Characterization of embryonic cardiac pacemaker and atrioventricular conduction physiology in Xenopus laevis using noninvasive imaging

Abstract

Congenital heart defects often include altered conduction as well as morphological changes. Model organisms, like the frog Xenopus laevis, offer practical advantages for the study of congenital heart disease. X. laevis embryos are easily obtained free living, and the developing heart is readily visualized. Functional and morphological evidence for a conduction system is available for adult frog hearts, but information on the normal properties of embryonic heart contraction is lacking, especially in intact animals. With the use of fine glass microelectrodes, we were able to obtain cardiac recordings and make standard electrophysiological measurements in 1-wk-old embryos (stage 46). In addition, a system using digital analysis of video images was adapted for measurement of the standard cardiac intervals and compared with invasive measurements. Video images were obtained of the heart in live, pharmacologically paralyzed, stage 46 X. laevis embryos. Normal values for the timing of the cardiac cycle were established. Intervals determined by video analysis (n = 53), including the atrial and ventricular cycle lengths (473 +/- 10 ms and 464 +/- 19 ms, respectively) and the atrioventricular interval (169 +/- 5 ms) were not statistically different from those determined by intrathoracic cardiac recordings. We also present the data obtained from embryos treated with standard medications that affect the human conduction system. We conclude that the physiology of embryonic X. laevis cardiac conduction can be noninvasively studied by using digital video imaging. Additionally, we show the response of X. laevis embryonic hearts to chronotropic agents is similar but not identical to the response of the human heart.

Fig. 1

Intrathoracic extracellular cardiac recording of a stage 46 Xenopus laevis embryo. A and V, atrial and ventricular waveform in millivolt scale over time.

Fig. 2

Still images captured from digitized video of the stage 46 X. laevis embryonic heart. Major cardiac structures are traced in white and labeled. White circles, areas in which the grayscale value was measured to depict filling and contraction of the cardiac chambers. A: image during ventricular systole with filled atria and a contracted ventricle. Note the darkness in the circular atrial area. B: still image during ventricular diastole with contracted atria and a filled ventricle. Note the lighter color of the circular atrial area of measurement with concurrent darkening of the ventricular area of measurement. Diagram to the right depicts the size and gross morphological features of a stage 46 X. laevis embryo (17). Lat, lateral view; Ventr, ventral view.

Fig. 3

Waveforms of grayscale values of the cardiac chambers relative to time, which is calculated from the video acquisition frame rate. A higher value represents a value closer to white or a relatively empty cardiac chamber.
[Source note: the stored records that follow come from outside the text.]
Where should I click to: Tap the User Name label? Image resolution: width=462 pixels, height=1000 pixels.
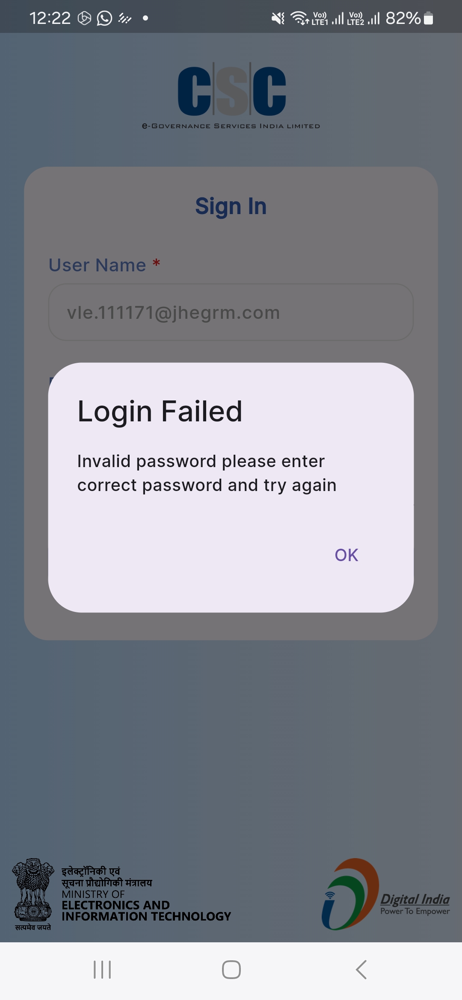[98, 265]
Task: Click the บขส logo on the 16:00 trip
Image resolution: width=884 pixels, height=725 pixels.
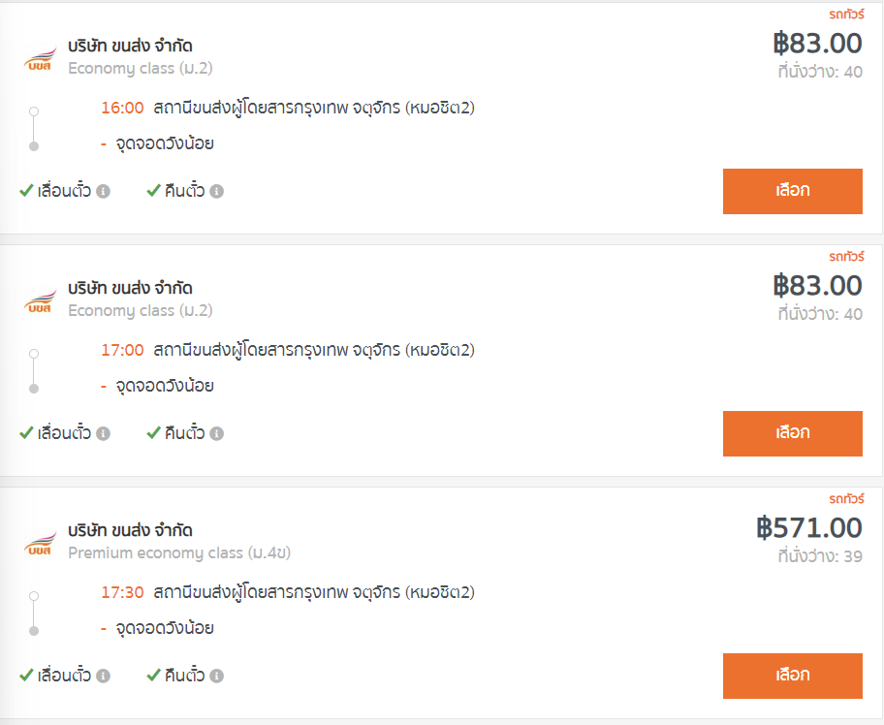Action: click(40, 58)
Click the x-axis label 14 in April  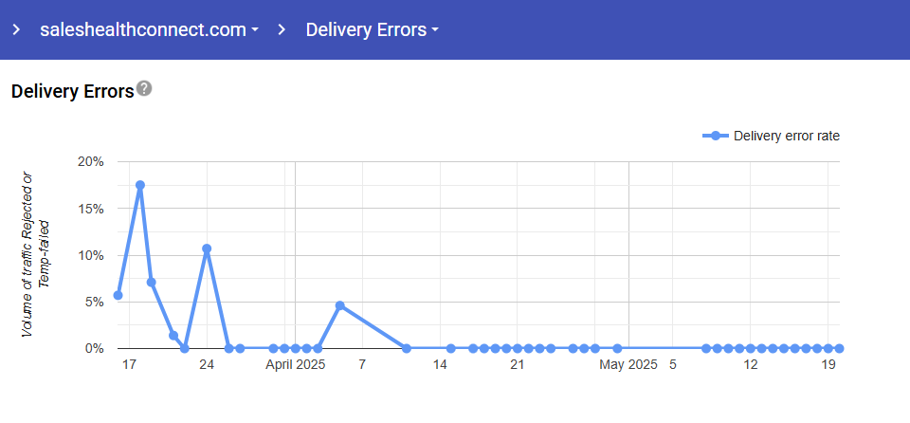[440, 364]
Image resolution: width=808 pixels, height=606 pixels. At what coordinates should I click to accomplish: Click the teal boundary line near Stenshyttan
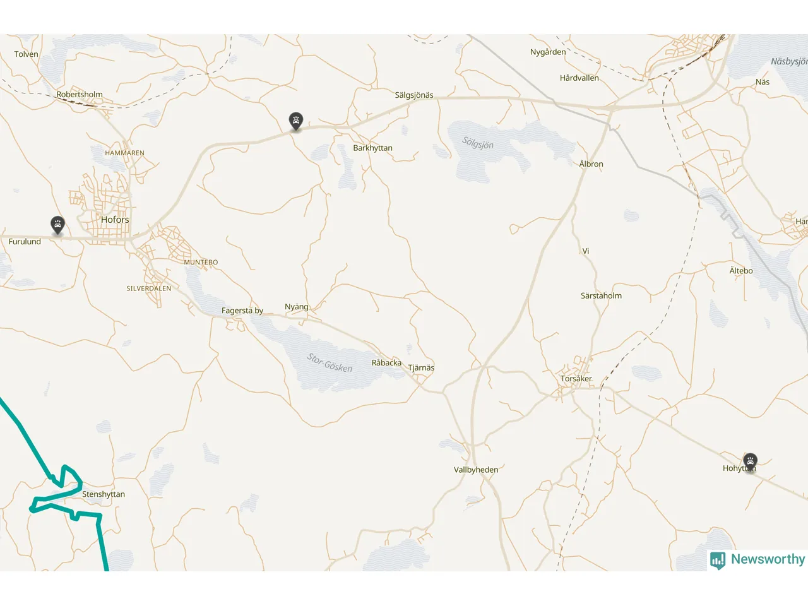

A lower value represents a darker color of a filled cardiac chamber. Vertical solid lines denote where measurements were taken. Measurements bracketed by the horizontal double lines include the atrial cycle length (AA interval), the duration of the atrial contraction (A dur), the AV interval or the delay between atrial and ventricular contractions, the duration of the ventricular contraction (V dur), and the ventricular cycle length (VV interval). Note that as the atria contract, the ventricle completes filling.

Fig. 4

Comparison between the effect of the paralytic agents, cisatracurium and pancuronium, on the atrial cycle length in individual stage 46 X. laevis embryos. The drugs were tested sequentially in 10 embryos. The response of the atrial cycle length in individual embryos is plotted relative to the paralytic treatment.

Fig. 5

Cardiac intervals in stage 46 X. laevis embryos treated with chronotropic medications as measured by video analysis. *Statistically significant difference (P < 0.05 by Tukey’s F test) compared with the cisatracurium paralyzed control group (n = 53; open bars). Left, time scale AA interval and VV interval. Right, time scale for the A duration, V duration, and AV interval. †No measurable AV interval due to second- or third-degree heart block.